**Trecho da página:**
* * * * *
Cenas desumanas. A explosão da
violência. Cenas que se repetem, há anos.
Esta última frase – “cenas que se
repetem há anos” – é elucidativa no demonstrar o descaso dos governos – federal
e estaduais – no tratar, séria, lúcida e objetivamente a questão penitenciária.
Aliás, a resposta imediata do governo
Temer bate na velha tecla: “vamos construir mais presídios”.
Equívoco manifesto.
Essa “solução” bem dá a medida de
como é considerado, ou melhor, como não é considerado, quem delinquiu.
Se é bandido, delinquente, marginal,
fica mesmo colocado à margem, depositado num presídio, esquecido, até mesmo
porque não vota, não é cidadão. Daí o jargão policial: “é elemento”. Não é
pessoa.
Certo, a mulher e o homem que
cometeram crimes graves e gravíssimos devem:
- ter sua liberdade perdida,
temporariamente; e
- indenizar o dano causado.
A partir dessas duas premissas
podemos estabelecer que a gravidade do crime é o fator de reclusão temporária e
a reclusão é incompatível com o ócio.
Sim, porque ser a reclusão
temporária, e não perpétua, está na razão direta de se coadunar com a possibilidade real de que quem consumou um delito venha
a mudar de vida, reintegrando-se ao corpo social. Se não, se nisso não se
apresenta o princípio norteador para a questão, então que se introduza a pena
de morte.
A pena de morte é, para mim, a vitória do ódio.
Acabo de assistir documentário sobre
a vida de Madre Teresa de Calcutá. “Luz da minha vida” é como se chama.
A luz existe para que,
necessariamente, nos vejamos. Sem que nos vejamos é impossível que nos
conheçamos. Sem que nos conheçamos é impossível que nos amemos. Sem que nos amemos é impossível fazermos do
próximo, não mais o próximo, mas o nosso outro eu.
Trabalhei, por cerca de 8 anos no
presídio de Brasília, chamado C.I.R., ou seja, Centro de Internação e
Recuperação.
Antes, sentava-me atrás de uma mesa,
como membro do Conselho Penitenciário do Distrito Federal e, burocrático e
preconceituosamente, opinava sobre os pedidos dos presos por livramento
condicional, indulto, etc. Rejeitava, em larga maioria, todos esses pedidos,
pronunciando-me por seu indeferimento.
* * * * *
**Listagem de dados:**
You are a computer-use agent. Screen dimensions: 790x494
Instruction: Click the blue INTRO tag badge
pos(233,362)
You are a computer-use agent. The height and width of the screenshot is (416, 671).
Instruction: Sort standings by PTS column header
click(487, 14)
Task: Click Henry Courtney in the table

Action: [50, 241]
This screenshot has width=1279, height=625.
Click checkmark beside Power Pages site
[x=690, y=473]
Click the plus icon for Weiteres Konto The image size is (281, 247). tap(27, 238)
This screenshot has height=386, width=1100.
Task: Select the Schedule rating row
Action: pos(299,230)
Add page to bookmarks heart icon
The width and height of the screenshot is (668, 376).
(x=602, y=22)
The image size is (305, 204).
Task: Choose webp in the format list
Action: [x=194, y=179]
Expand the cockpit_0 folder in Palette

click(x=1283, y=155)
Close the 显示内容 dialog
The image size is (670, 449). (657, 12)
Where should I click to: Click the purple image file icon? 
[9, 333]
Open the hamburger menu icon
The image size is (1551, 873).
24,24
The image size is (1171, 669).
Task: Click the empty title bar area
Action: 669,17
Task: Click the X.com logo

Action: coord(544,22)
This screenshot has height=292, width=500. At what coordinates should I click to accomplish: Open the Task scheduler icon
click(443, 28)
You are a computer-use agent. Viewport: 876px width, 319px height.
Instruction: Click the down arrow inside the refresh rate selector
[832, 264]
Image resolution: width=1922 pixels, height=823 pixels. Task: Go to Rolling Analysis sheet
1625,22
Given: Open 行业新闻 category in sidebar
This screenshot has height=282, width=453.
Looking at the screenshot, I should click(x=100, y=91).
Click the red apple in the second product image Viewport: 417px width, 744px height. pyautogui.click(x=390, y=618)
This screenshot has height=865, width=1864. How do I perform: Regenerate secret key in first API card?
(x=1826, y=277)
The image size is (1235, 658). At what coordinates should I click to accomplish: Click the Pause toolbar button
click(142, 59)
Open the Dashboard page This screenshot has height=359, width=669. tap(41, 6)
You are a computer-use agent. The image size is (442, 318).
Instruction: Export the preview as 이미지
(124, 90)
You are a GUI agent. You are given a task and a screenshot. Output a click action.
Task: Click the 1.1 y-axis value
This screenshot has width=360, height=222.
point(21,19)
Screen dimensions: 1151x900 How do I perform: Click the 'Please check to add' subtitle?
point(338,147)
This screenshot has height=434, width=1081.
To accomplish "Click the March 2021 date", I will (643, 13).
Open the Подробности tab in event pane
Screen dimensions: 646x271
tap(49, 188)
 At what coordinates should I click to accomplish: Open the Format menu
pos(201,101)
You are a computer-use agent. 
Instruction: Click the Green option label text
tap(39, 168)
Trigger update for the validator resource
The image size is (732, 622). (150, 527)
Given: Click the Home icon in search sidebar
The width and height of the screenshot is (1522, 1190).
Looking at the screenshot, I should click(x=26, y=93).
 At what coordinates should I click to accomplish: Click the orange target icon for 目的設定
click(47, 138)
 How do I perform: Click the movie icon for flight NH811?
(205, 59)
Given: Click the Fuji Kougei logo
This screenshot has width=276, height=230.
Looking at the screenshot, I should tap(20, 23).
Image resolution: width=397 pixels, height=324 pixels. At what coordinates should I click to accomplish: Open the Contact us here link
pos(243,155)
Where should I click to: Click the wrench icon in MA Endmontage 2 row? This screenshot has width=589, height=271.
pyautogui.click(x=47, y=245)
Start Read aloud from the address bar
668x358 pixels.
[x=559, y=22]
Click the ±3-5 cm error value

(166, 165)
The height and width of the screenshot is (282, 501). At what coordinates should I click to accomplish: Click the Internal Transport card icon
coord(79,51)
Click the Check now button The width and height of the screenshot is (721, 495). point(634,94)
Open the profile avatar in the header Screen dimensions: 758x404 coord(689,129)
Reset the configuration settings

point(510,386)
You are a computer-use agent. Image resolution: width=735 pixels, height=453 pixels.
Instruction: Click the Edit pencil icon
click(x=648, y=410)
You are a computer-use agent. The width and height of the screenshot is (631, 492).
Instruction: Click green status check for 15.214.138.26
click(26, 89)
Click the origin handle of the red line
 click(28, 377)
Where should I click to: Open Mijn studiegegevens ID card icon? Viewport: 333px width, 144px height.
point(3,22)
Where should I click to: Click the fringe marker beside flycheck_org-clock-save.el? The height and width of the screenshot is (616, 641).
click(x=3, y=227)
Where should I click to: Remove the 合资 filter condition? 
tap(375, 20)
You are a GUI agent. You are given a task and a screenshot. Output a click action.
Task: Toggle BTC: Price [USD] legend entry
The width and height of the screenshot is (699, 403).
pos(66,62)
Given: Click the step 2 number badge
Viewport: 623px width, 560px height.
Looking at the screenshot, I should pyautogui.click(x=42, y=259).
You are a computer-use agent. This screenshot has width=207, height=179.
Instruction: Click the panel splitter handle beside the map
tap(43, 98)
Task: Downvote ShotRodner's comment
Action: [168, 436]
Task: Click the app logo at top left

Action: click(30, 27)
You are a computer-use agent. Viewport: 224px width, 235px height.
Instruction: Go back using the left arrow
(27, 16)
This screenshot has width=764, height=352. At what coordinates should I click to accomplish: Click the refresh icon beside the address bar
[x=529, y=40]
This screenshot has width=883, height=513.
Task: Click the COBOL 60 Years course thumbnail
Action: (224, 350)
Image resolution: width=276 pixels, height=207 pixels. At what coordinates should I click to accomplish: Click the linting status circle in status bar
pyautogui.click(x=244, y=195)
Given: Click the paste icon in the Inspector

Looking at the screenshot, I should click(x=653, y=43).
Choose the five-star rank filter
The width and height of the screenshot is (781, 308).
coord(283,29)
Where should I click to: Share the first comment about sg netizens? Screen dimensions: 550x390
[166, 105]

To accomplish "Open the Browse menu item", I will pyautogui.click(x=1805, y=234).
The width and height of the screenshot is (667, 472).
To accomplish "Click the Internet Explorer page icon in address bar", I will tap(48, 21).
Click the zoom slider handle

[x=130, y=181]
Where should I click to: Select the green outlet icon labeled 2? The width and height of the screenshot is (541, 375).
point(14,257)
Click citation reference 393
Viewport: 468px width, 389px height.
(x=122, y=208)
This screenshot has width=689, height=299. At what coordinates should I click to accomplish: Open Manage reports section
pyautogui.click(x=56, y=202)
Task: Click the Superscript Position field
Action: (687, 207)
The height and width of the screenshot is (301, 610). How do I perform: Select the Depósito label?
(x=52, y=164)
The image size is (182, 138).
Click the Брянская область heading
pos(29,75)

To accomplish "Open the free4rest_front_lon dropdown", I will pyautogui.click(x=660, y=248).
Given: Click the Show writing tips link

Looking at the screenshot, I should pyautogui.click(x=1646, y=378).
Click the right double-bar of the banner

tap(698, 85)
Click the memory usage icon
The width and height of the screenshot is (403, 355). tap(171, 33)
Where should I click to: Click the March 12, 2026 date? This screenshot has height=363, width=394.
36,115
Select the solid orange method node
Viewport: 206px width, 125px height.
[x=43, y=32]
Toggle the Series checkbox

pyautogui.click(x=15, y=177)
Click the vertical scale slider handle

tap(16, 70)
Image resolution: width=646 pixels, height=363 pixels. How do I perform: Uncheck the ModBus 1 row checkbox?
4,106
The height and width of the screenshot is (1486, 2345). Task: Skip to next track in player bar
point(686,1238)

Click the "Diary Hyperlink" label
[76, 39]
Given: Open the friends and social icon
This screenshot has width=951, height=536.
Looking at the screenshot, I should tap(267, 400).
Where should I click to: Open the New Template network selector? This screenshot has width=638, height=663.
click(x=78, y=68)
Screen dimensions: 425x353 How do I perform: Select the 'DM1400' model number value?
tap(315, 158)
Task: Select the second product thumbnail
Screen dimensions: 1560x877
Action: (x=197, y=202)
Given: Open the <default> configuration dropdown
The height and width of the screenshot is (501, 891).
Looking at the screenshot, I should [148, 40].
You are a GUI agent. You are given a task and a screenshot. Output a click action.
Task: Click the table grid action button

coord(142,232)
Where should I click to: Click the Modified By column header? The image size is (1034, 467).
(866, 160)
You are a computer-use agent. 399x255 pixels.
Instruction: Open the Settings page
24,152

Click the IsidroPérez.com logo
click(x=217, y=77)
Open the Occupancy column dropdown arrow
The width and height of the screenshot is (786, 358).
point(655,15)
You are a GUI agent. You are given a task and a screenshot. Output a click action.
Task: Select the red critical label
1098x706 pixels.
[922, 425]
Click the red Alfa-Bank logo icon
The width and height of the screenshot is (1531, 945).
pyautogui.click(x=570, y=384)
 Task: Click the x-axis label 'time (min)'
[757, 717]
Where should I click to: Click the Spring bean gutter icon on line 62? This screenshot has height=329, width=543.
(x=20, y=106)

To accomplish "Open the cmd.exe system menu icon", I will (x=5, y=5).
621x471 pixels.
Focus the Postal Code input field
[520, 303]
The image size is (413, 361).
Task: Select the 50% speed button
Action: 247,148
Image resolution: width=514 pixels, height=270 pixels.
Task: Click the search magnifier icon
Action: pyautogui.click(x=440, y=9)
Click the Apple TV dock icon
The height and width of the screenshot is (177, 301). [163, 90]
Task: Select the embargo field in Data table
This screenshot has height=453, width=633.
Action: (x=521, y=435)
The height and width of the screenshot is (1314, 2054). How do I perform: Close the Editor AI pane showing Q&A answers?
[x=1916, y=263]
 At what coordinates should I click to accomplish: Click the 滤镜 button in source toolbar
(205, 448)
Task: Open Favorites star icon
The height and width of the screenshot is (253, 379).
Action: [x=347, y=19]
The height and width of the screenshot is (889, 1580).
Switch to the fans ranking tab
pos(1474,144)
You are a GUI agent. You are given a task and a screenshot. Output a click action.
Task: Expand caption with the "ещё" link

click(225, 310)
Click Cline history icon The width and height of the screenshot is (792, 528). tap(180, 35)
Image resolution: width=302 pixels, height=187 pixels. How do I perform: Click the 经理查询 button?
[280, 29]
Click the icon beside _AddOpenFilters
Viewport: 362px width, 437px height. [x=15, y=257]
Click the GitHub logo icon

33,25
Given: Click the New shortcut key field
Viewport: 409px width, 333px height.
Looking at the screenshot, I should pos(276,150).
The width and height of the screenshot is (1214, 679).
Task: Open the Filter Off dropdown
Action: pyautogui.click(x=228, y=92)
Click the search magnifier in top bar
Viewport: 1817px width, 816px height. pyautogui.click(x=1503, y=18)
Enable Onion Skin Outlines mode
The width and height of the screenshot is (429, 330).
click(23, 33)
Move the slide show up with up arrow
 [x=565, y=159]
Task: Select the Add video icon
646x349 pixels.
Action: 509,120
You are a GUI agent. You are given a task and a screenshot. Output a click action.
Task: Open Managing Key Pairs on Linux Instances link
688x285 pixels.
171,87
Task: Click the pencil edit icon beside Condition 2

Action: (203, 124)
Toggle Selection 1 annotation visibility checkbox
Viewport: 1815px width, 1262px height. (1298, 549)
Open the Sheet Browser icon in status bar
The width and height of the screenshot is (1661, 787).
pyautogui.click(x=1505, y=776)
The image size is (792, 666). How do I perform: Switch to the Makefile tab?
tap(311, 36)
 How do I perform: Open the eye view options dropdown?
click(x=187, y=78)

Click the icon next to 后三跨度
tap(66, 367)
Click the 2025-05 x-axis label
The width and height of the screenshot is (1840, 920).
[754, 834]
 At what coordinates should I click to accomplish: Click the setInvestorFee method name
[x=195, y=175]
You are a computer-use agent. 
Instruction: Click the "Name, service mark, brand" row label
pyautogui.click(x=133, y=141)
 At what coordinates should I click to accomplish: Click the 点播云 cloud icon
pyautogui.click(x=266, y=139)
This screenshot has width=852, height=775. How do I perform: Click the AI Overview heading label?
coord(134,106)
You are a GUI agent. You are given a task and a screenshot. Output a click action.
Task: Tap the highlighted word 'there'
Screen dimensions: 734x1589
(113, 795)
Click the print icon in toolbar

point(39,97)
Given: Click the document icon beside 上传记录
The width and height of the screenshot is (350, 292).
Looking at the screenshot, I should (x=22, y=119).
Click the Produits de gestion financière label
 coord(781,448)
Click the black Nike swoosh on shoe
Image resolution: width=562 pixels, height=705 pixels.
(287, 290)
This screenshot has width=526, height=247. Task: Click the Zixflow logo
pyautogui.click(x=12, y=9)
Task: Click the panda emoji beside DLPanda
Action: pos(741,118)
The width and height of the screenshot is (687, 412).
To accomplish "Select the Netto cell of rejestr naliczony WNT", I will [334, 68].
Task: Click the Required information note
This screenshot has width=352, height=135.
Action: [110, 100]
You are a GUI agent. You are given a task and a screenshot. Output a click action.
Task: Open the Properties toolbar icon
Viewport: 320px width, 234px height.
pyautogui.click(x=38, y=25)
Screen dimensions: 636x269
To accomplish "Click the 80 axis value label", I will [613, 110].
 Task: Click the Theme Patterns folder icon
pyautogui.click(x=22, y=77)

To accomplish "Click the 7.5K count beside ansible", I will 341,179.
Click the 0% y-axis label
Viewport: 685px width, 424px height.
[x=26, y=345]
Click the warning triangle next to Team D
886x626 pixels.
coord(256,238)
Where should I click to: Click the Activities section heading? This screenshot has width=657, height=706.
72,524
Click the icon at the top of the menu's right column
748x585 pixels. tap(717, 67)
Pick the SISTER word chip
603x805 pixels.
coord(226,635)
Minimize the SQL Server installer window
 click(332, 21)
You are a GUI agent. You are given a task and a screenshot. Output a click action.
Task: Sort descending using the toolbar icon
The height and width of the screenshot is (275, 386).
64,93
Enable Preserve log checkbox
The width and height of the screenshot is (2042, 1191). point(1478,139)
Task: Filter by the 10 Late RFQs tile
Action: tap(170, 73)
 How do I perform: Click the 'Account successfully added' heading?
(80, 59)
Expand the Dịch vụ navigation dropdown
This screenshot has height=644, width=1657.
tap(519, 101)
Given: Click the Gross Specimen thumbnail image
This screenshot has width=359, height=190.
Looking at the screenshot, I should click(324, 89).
* * * * *
**Enunciado do exercício:** Reescreva, por favor, tudo o que vai de "Esta última frase" até "Equívoco manifesto." no texto sobre a questão penitenciária, trocando "presídios" por "penitenciárias". Os itens não têm nenhum papel aqui.

**Solução da tarefa:**
Esta última frase – “cenas que se
repetem há anos” – é elucidativa no demonstrar o descaso dos governos – federal
e estaduais – no tratar, séria, lúcida e objetivamente a questão penitenciária.
Aliás, a resposta imediata do governo
Temer bate na velha tecla: “vamos construir mais penitenciárias”.
Equívoco manifesto.